Mutation, loss of heterozygosity, and recombination of the p53 gene in mouse forestomach tumors induced by 2-amino-3,4-dimethylimidazo[4,5-f]quinoline

Abstract

2‐Amino‐3,4‐dimethylimidazo[4,5‐f]quinoline (MelQ), a food mutagen, induces forestomach tumors in CDF~1~ mice. We established a polymerase chain reaction (PCR)–single‐strand conformation polymorphism (SSCP) analysis system to detect mutations in the mouse p53 gene exons 2–10, which encompass all five regions conserved among species, and a system to examine loss of heterozygosity (LOH) that uses newly identified polymorphisms between BALB/c and DBA mice, the parental strains of CDF~1~ mice.
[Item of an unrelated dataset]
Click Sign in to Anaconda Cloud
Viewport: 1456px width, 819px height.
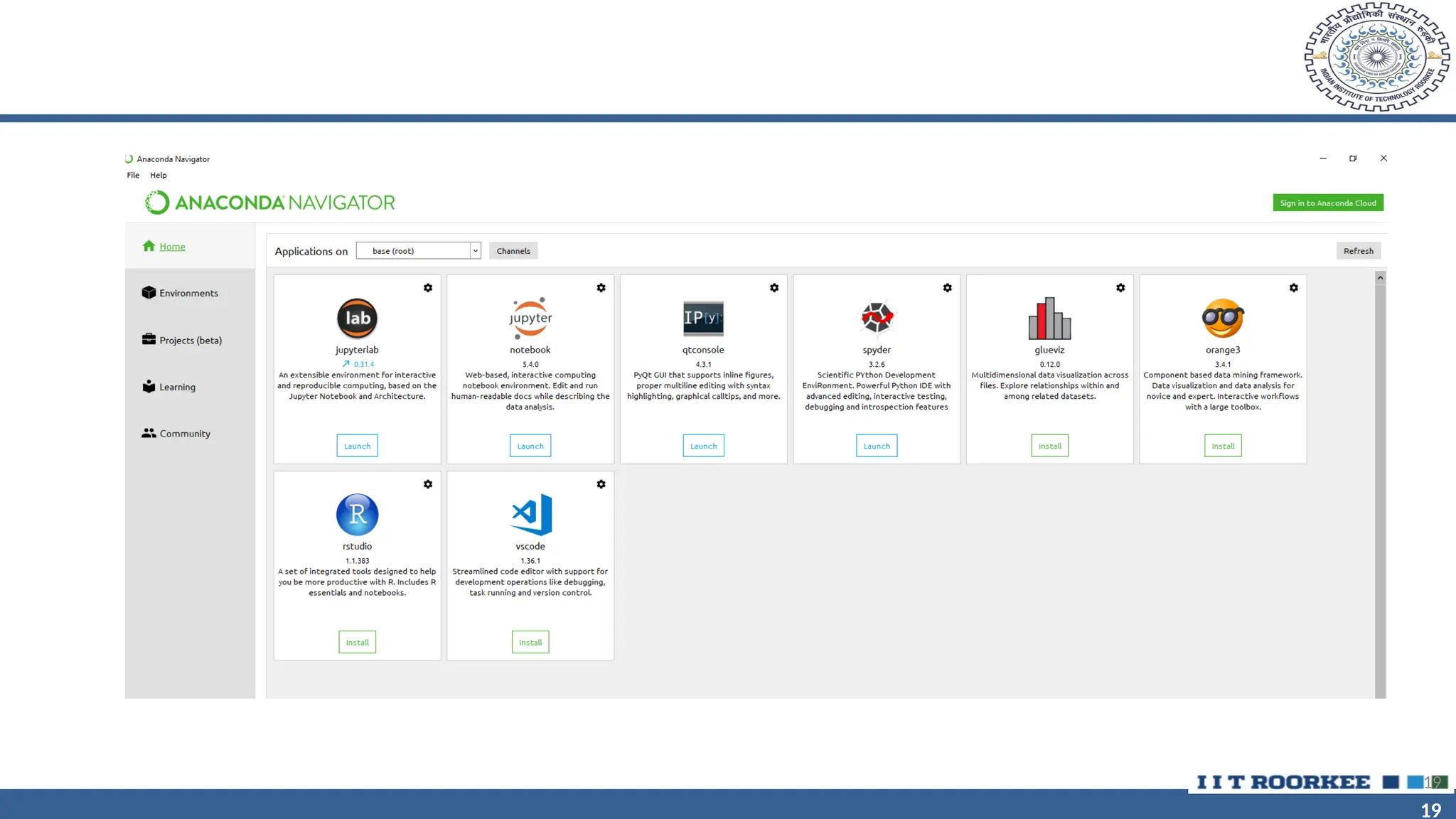click(x=1328, y=203)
Four original forestomach tumors (one papilloma, two carcinomas, and one lymph‐node metastasis) and four cell lines derived from four independent forestomach tumors were examined with the PCR‐SSCP system and by polymorphism analysis. Of the four original tumors, the papilloma had a G→A transition at the second position of codon 171, and one carcinoma had a G→T transversion at the second position of condon 113 with loss of the wild‐type allele, whereas the other two carcinomas had no detectable mutations. Of the four cell lines, two had a base substitution and LOH, and the other two had double mutations (a base substitution and a deletion). By amplification of the double mutations in a fragment, the two cell lines were shown to have four kinds of alleles, indicating induction of recombination within the p53 gene. Our results show that our PCR‐SSCP analysis system is efficient for detecting p53 mutations in mouse genomic DNA and that alteration of the p53 gene plays a significant role in MelQ‐induced mouse forestomach carcinogenesis. © 1995 Wiley‐Liss Inc.